Он почувствовал на себе чей-то сверлящий взгляд, обернулся и увидел Кобуса ван Гаальфе.
Йерун поклонился ему издалека. «Наверное, Кобус недоволен тем, что подмастерье в рабочие часы торчит на площади и таращится на какой-то воз сена вместо того, чтобы трудиться в мастерской», – подумал Йерун.
Кобус же высматривал страхолюдов, но сейчас, когда город так и ополчился на золотое сено, уже не мог отличить простого человека от страхолюда, и ему начало казаться, что страхолюдами сделались все.
Вон журавль с длиннющей шеей и вырванными перьями на боку – привязал к ноге пучок соломы и топчется вокруг ящерицы в белом тюрбане… А рядом огромный голубь и вокруг него кишат насекомые, бесконечно выбегающие из большого, красного плода. Время от времени голубь лениво склевывает то одно насекомое, то другое, но их меньше не становится. Выбегая из плода, они огибают воз и возвращаются в плод с другой стороны.
Йерун подошел к возу и вытащил соломинку (Кобус приметил – он сделал это правой рукой!). Покрутил соломинку в пальцах, пожевал, выплюнул.
– Разве можно золотом плеваться? – едва не заплакал Стаас и начал подбирать с мостовой пожеванное Йеруном сено.
– Оставь, – брезгливо сказал Йерун. – Это просто сено, а теперь еще и грязное.
Стаас заморгал, и вдруг на его лице появилось обиженное выражение:
– Просто сено?
– Будь это золото, разве я смог бы его прожевать? – сказал Йерун.

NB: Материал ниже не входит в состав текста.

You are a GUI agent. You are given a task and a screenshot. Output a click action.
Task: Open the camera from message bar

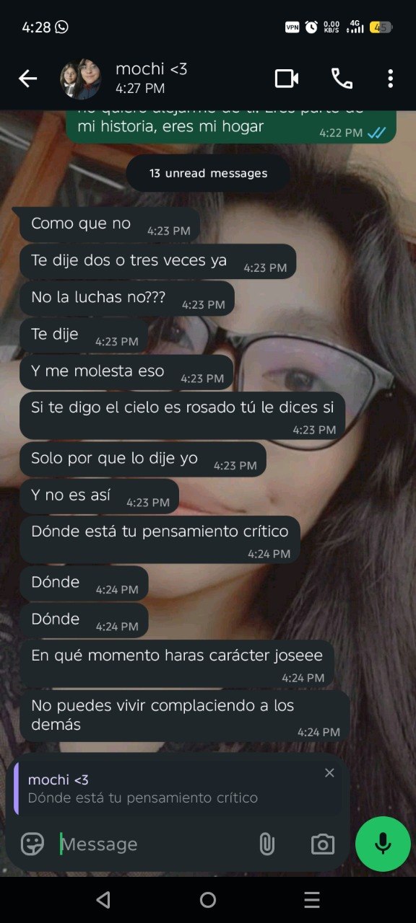tap(323, 844)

– Батюшка говорит, что человек способен прожевать что угодно, кроме смерти, – ответил Стаас. – Смерть тоже когда-то была человеком, только очень сильным, она приходит и дожевывает все то, что человек не дожевал при жизни, а потом сжевывает и самого человека. Зубы у нее во рту каменные, а когда каменные стачиваются, она жует вторым рядом зубов. Второй ряд зубов у нее железный. Она их точит, поэтому они не ржавеют. Видишь шрам у человека на лице? Вон у того, у солдата? Это смерть его цапнула, но промахнулась. Железным зубом цапнула, не иначе.

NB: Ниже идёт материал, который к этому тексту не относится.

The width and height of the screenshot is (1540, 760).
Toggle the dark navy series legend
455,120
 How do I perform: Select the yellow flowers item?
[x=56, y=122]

Молодой солдат со шрамом на лице смотрел, как красиво свисает золотая бахрома с его пики, а цыганка в белом тюрбане тоже любовалась этой золотой бахромой, но мысли ее были об ином.
– Лицо у тебя как у ангела из церкви, – сладко пела женщина ему в уши, – как у непорочного ангела, пришедшего карать злых людей.

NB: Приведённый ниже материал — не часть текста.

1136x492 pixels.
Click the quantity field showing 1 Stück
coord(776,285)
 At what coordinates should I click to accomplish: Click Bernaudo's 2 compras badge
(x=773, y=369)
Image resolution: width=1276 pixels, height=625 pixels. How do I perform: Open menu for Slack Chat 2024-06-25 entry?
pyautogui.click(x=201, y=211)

– Мне это часто говорили, – сказал молодой солдат.
– Но вот шрам… Из-за этого шрама многие тебя боятся, – продолжала цыганка.
– Мне-то до него дела нет, – небрежно отвечал молодой солдат, – потому что сам себя я не вижу и зеркала с собой не ношу. Однако правда твоя, бывает так, что я кому-то не нравлюсь. С правой-то стороны я всем хорош, но с левой выгляжу как злодей.
– А ты злодей? – лукаво спросила цыганка.
– Только с левой стороны.
– Хочешь, научу тебя, как избавиться от шрама?
– Меня уж учили, пять гульденов в общей сложности отдал, – угрюмо сказал молодой солдат. – Ничего из этого учения не вышло. Ни мази, ни примочки не помогали, а пудра покрасила все лицо, кроме шрама, – он на этом фоне еще хуже выделялся.
– Не так тебя учили! – засмеялась цыганка. – Отдай мне золотую бахрому, я тебе правду скажу.
Молодой солдат отцепил от пики золотую бахрому и отдал цыганке, а сам подумал: «Велика ли потеря – я еще из воза сена натягаю».
Цыганка же обмотала бахрому вокруг своего белого тюрбана и сказала:
– Чтобы избавиться от шрама, ты должен оставить удовлетворенными 666 женщин.
Солдат хмыкнул.
– Сколько женщин ты уже оставил удовлетворенными? Наверняка на твоем счету немало.